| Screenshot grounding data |
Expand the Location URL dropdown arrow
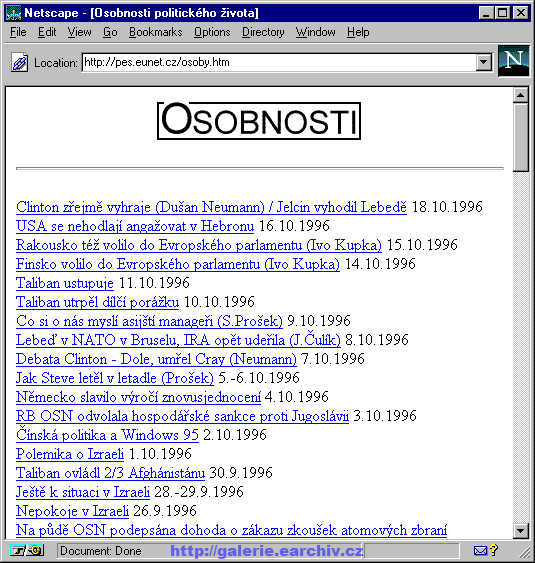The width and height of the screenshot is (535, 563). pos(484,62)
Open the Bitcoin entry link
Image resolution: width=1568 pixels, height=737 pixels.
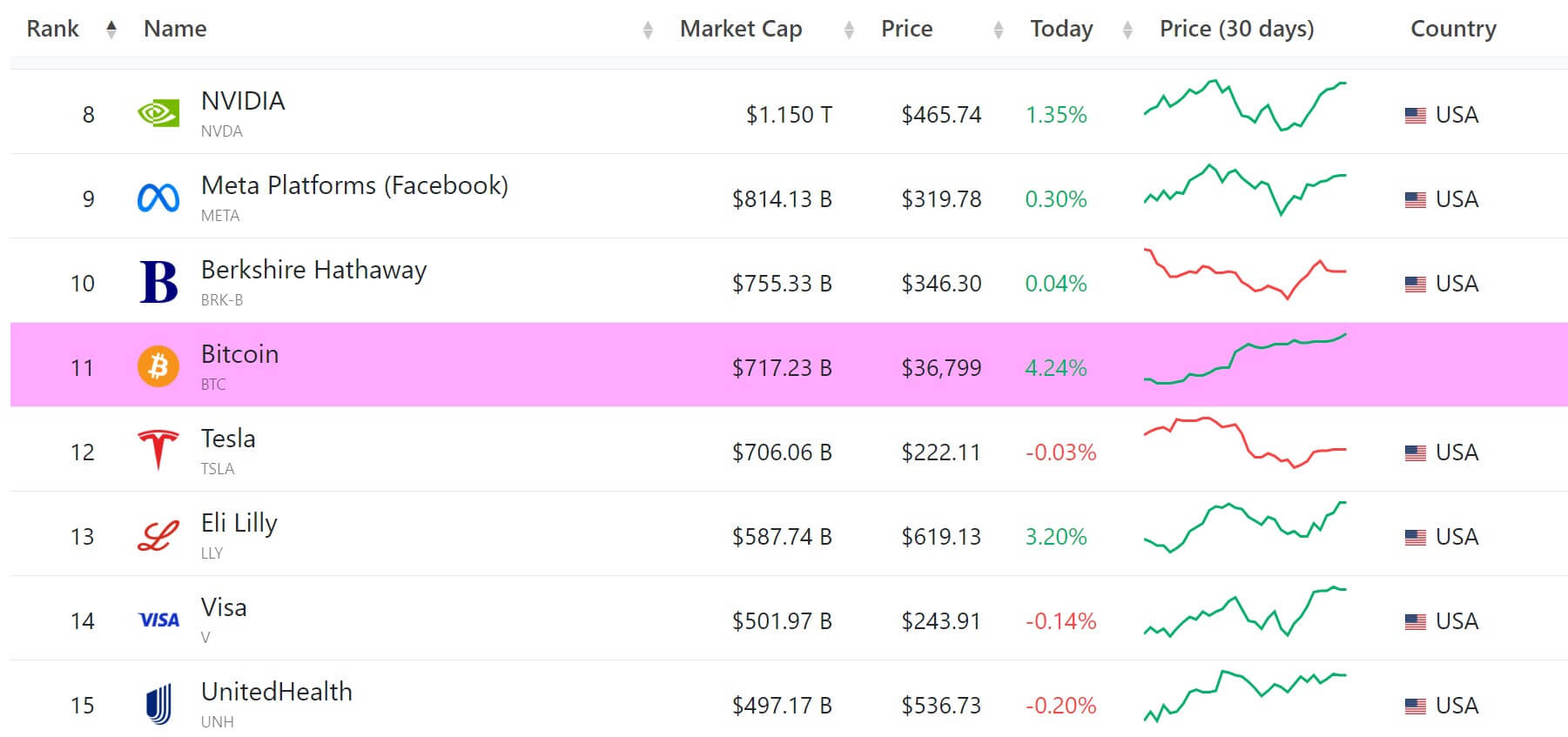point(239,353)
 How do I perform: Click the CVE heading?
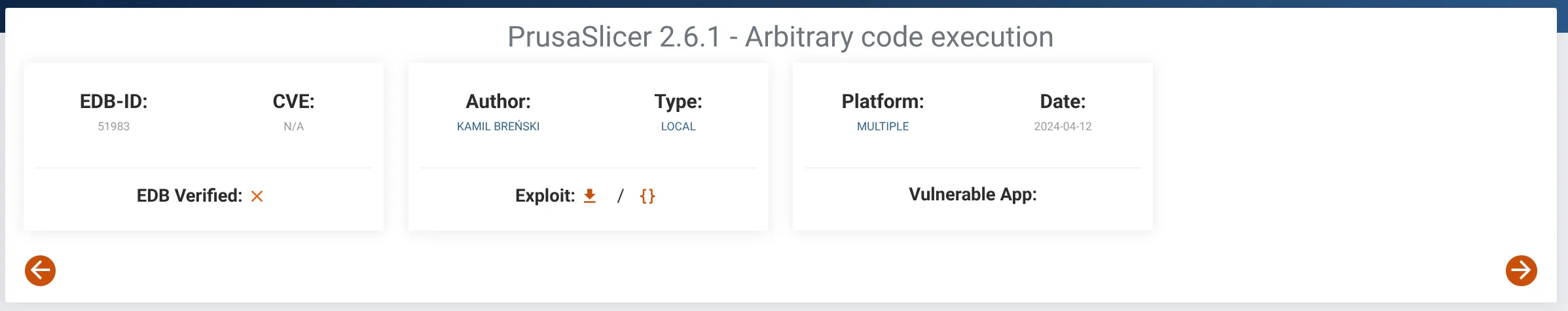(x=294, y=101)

| EXERCISE BRIEF |
Each entry above should be copied exactly. The pictures should not.

| EXPECTED ANSWER |
Expand the Location URL dropdown arrow
The width and height of the screenshot is (535, 563). pos(484,62)
Open the Bitcoin entry link
Image resolution: width=1568 pixels, height=737 pixels.
point(239,353)
 How do I perform: Click the CVE heading?
(x=294, y=101)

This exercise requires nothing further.